Ahmadinejad's personality, beliefs, and motivations are complex and contradictory. He is a man who is gripped by apocalyptic visions, yet capable of switching spiritual allegiances in the quest for power. He is a man who is tough enough to fight street battles in the name of Ayatollah Khomeini, yet crude enough to invite the German chancellor to join him in an anti-Jewish alliance. He is a man who is sophisticated enough to win the support of the Revolutionary Guard, yet naive enough to lose it over a ministerial dispute. He is a man who is full of surprises, yet predictable in his defiance.


In this article, we have explored the life and career of Mahmoud Ahmadinejad, Iran's former president who has been one of the most controversial and polarizing figures in recent history. We have seen how he rose from a modest background to a powerful position, how he pursued his nuclear ambitions and denied the Holocaust, how he appealed to his populist base and failed to address his economic crisis, how he faced a massive wave of protests and opposition after his disputed re-election in 2009, how he became increasingly isolated from his former allies within the Iranian regime, and how he left office in 2013 after two turbulent terms. We have also tried to understand what makes him tick, what influences him, and what legacy he leaves behind.


Here are some frequently asked questions about Ahmadinejad and his history, with brief answers.

  • What is Ahmadinejad's current status and role in Iran? Ahmadinejad is currently a private citizen who has no official role or position in Iran. He has been banned from running for president again by the Guardian Council, a constitutional body that vets candidates for elections. He has also been marginalized by the Iranian establishment, especially by Khamenei and the Revolutionary Guard, who view him as a threat and a nuisance. He occasionally makes public statements or appearances, but he has little influence or support among the Iranian people.

  • What is Ahmadinejad's relationship with Mashaei? Ahmadinejad and Mashaei are close friends and allies who share a common vision of Iran and Islam. Mashaei is Ahmadinejad's chief of staff, his son's father-in-law, and his potential successor. Mashaei is also a controversial figure who has been accused of being a leader of a "deviant current" that promotes Iranian nationalism, messianism, and occultism over Islamic orthodoxy and loyalty to Khamenei. Mashaei has been barred from running for president by the Guardian Council, and he has been targeted by the security forces and the judiciary for his alleged involvement in corruption and sedition.

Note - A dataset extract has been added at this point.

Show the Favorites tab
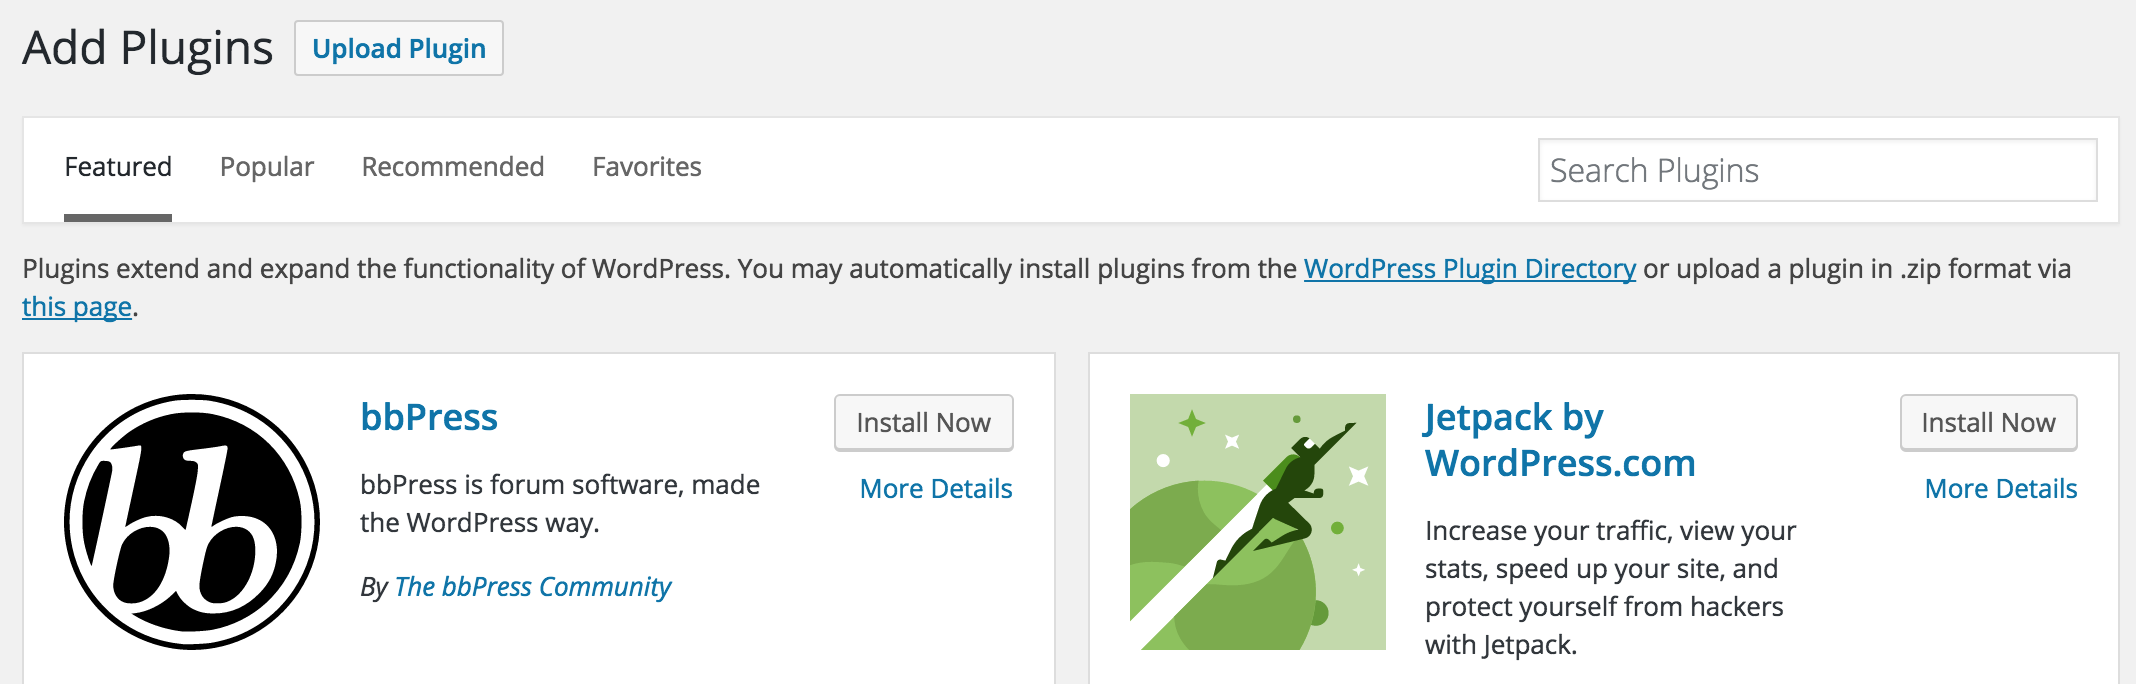2136x684 pixels. [x=647, y=167]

  • What is Ahmadinejad's stance on the nuclear deal? Ahmadinejad has been critical of the nuclear deal that was signed in 2015 between Iran and six world powers, known as the Joint Comprehensive Plan of Action (JCPOA). He has argued that the deal was a betrayal of Iran's nuclear rights and interests, and that it did not bring any benefits to Iran in terms of lifting sanctions or improving its economy. He has also accused Rouhani's government of being weak and submissive to the West, and of failing to protect Iran's dignity and sovereignty.

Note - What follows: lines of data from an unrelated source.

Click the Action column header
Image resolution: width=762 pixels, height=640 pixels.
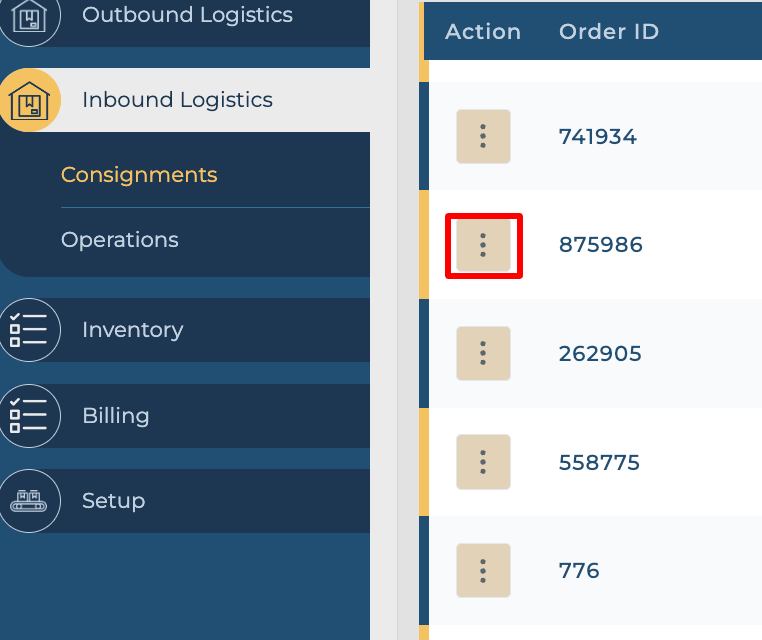click(x=483, y=32)
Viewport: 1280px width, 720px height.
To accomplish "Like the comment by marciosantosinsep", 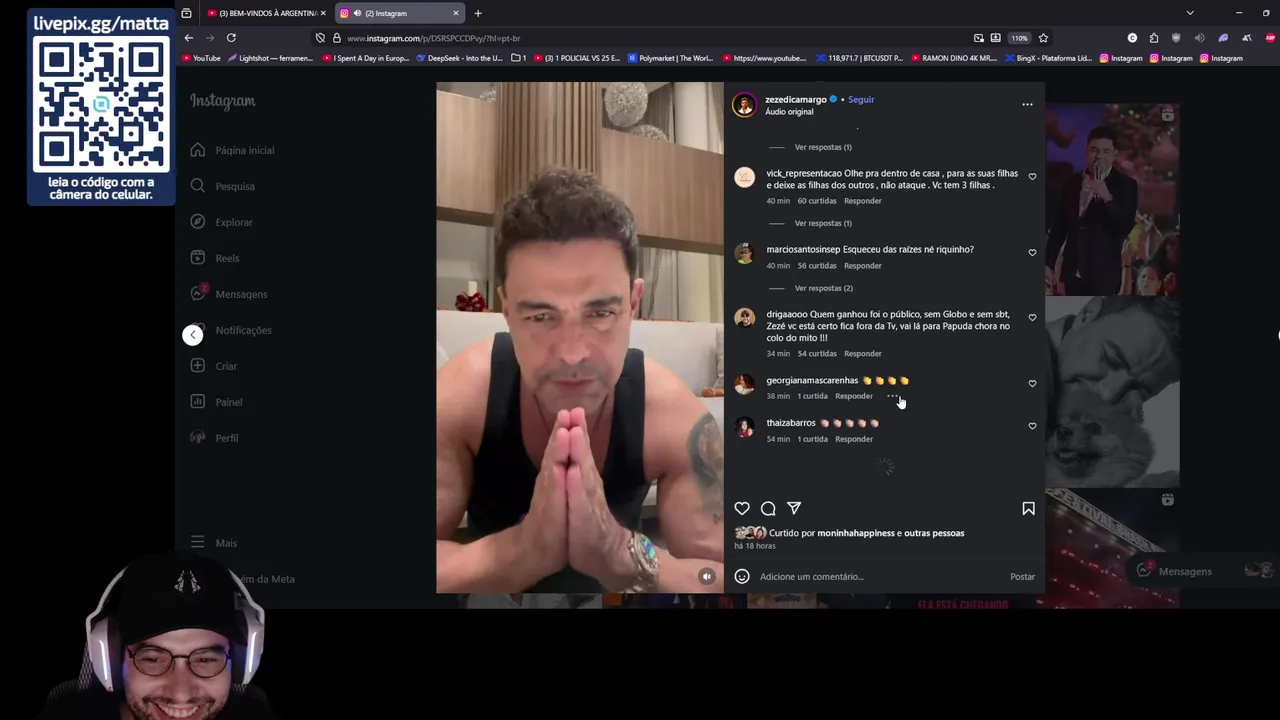I will tap(1032, 253).
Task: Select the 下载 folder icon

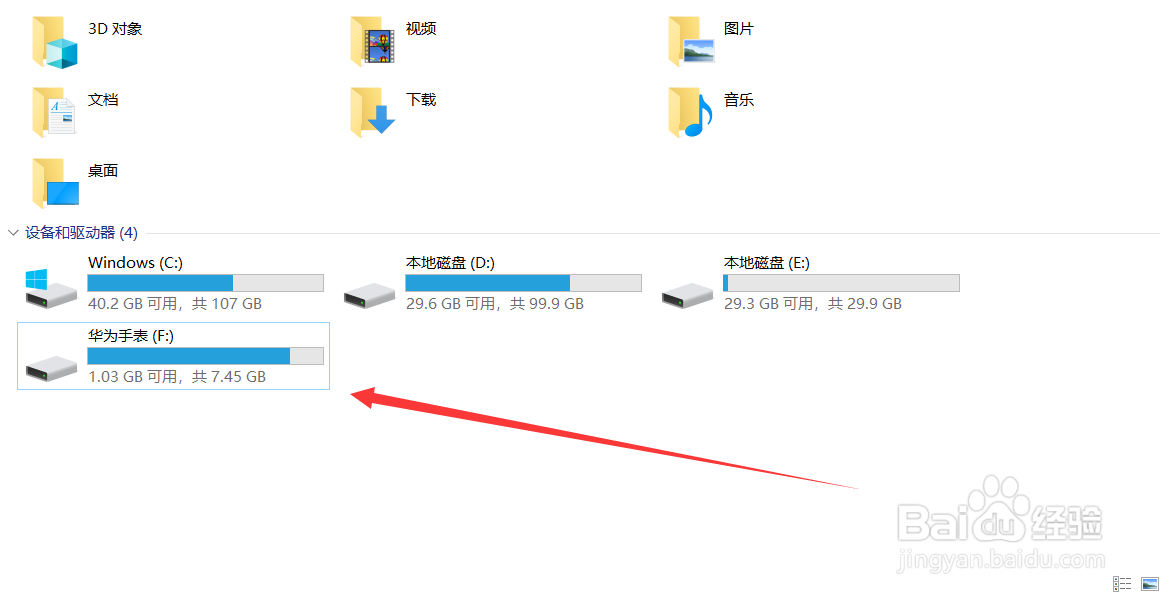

  • What is Ahmadinejad's view on Israel? Ahmadinejad has been notorious for his hostile and inflammatory rhetoric against Israel. He has repeatedly called for Israel's destruction, questioned the Holocaust, and denied Israel's right to exist. He has also supported Palestinian militant groups such as Hamas and Hezbollah, and opposed any peace negotiations or normalization with Israel. He has claimed that Israel is a "cancerous tumor" that must be removed from the region, and that it is behind many of the problems and conflicts in the Middle East.

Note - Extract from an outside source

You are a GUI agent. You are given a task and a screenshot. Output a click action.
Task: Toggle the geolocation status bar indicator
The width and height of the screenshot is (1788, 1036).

  • What is Ahmadinejad's vision for Iran? Ahmadinejad has a vision for Iran that is based on his interpretation of Islam, his messianic beliefs, and his populist agenda. He believes that Iran should be a leader of the Islamic world, a champion of the oppressed nations, and a challenger of the arrogant powers. He believes that Iran should pursue its nuclear program as a symbol of its scientific and technological prowess, and as a deterrent against its enemies. He believes that Iran should prepare for the imminent return of the Hidden Imam, who will bring justice and peace to the world. He believes that Iran should serve the poor and the pious masses, who are the true heirs of the revolution.